● **Information given**
################
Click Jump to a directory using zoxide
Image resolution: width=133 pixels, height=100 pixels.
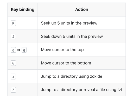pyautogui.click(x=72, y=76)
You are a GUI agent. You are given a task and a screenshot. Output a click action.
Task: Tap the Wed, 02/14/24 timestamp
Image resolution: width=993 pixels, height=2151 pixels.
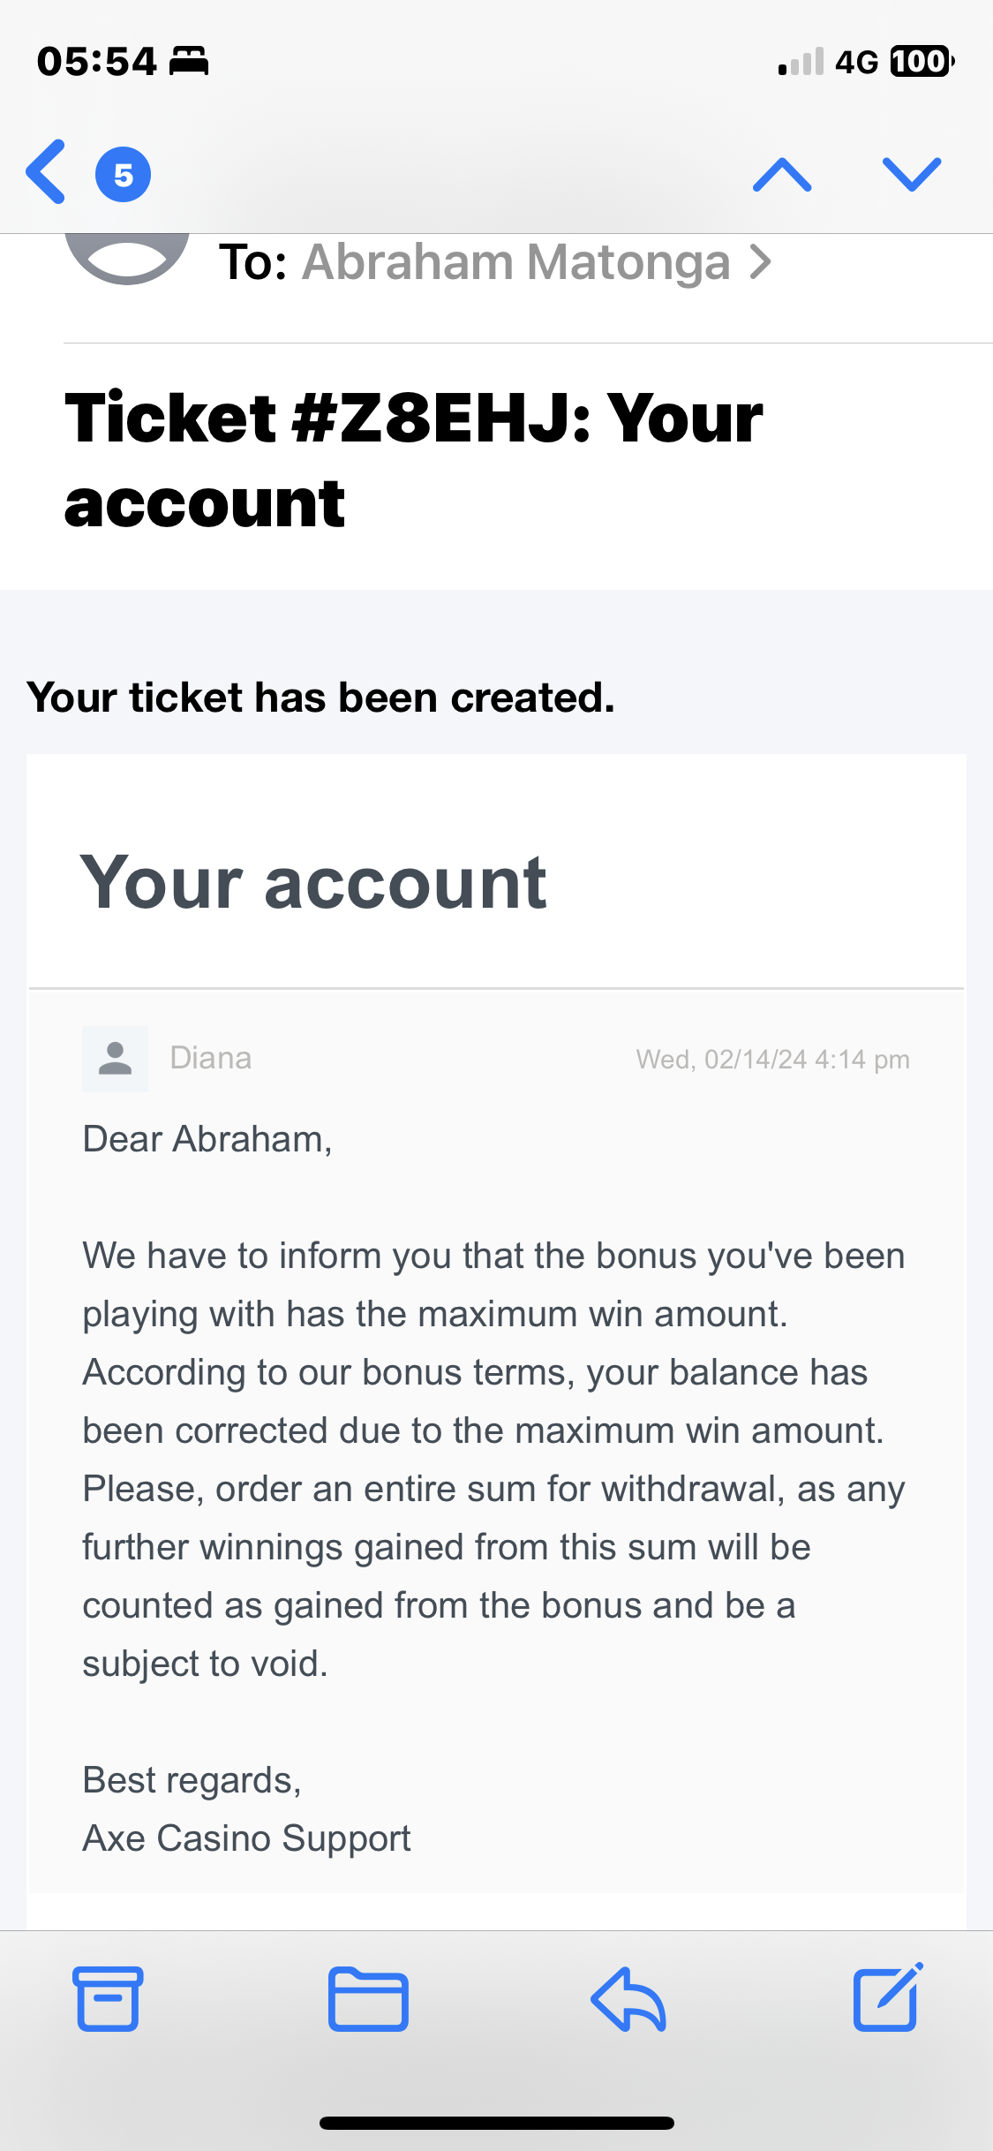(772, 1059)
################
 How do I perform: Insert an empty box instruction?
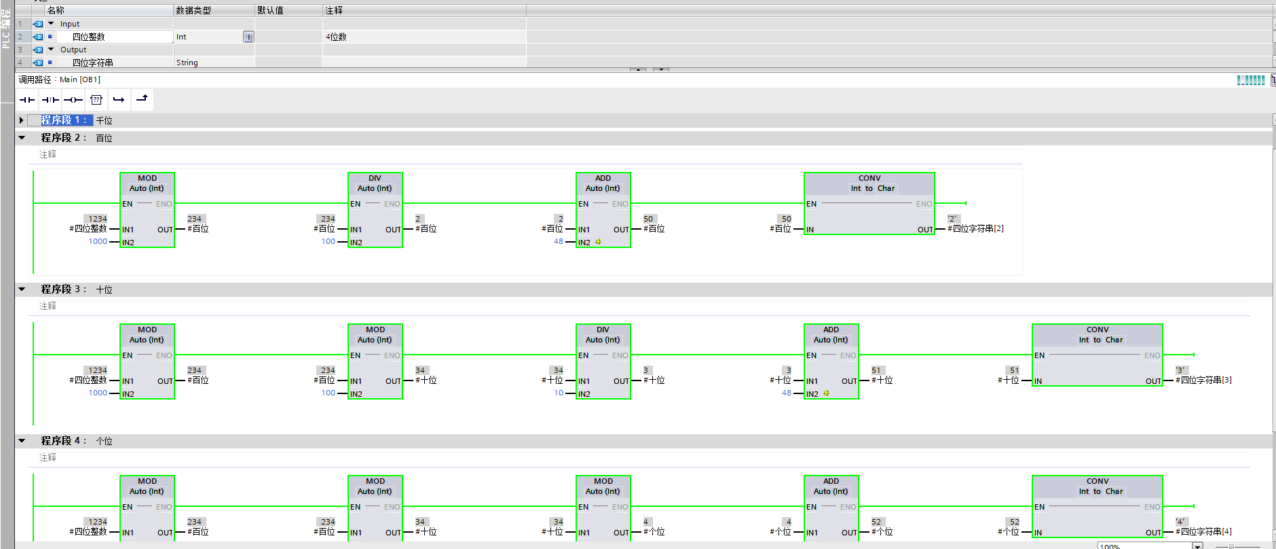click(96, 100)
################
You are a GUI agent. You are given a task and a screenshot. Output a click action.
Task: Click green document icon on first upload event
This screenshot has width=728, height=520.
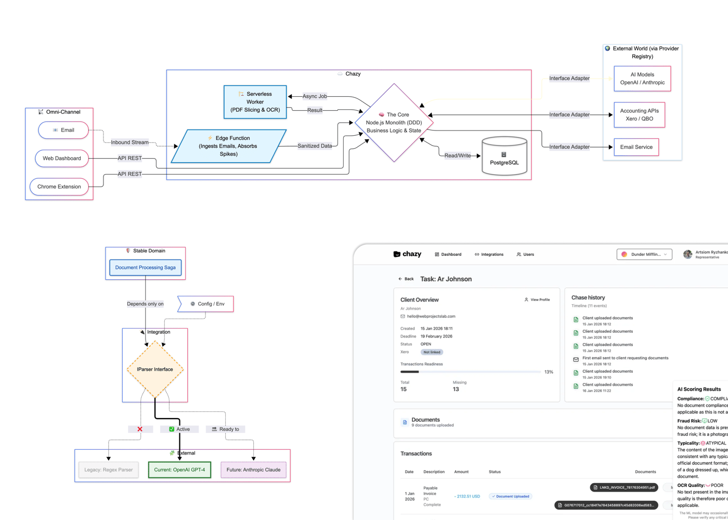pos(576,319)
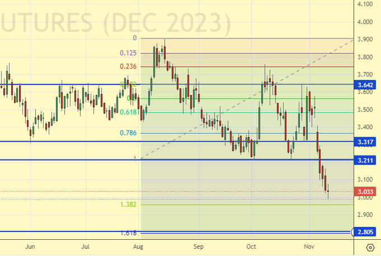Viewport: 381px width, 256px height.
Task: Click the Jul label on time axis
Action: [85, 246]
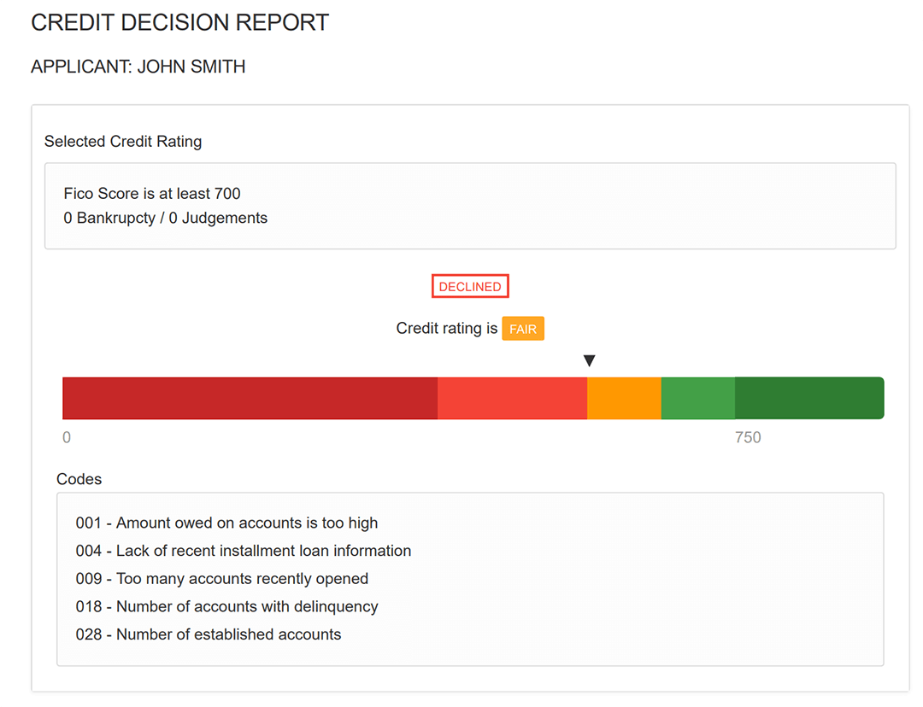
################
● **Task goal**
Echo the data, starting with the line that contains "Click Jump to a directory using zoxide" and going on through the line that contains "(772, 1059)". Leave the pictures out of your copy.

● **Response below**
Click Jump to a directory using zoxide
Image resolution: width=133 pixels, height=100 pixels.
pyautogui.click(x=72, y=76)
You are a GUI agent. You are given a task and a screenshot. Output a click action.
Task: Tap the Wed, 02/14/24 timestamp
Image resolution: width=993 pixels, height=2151 pixels.
(772, 1059)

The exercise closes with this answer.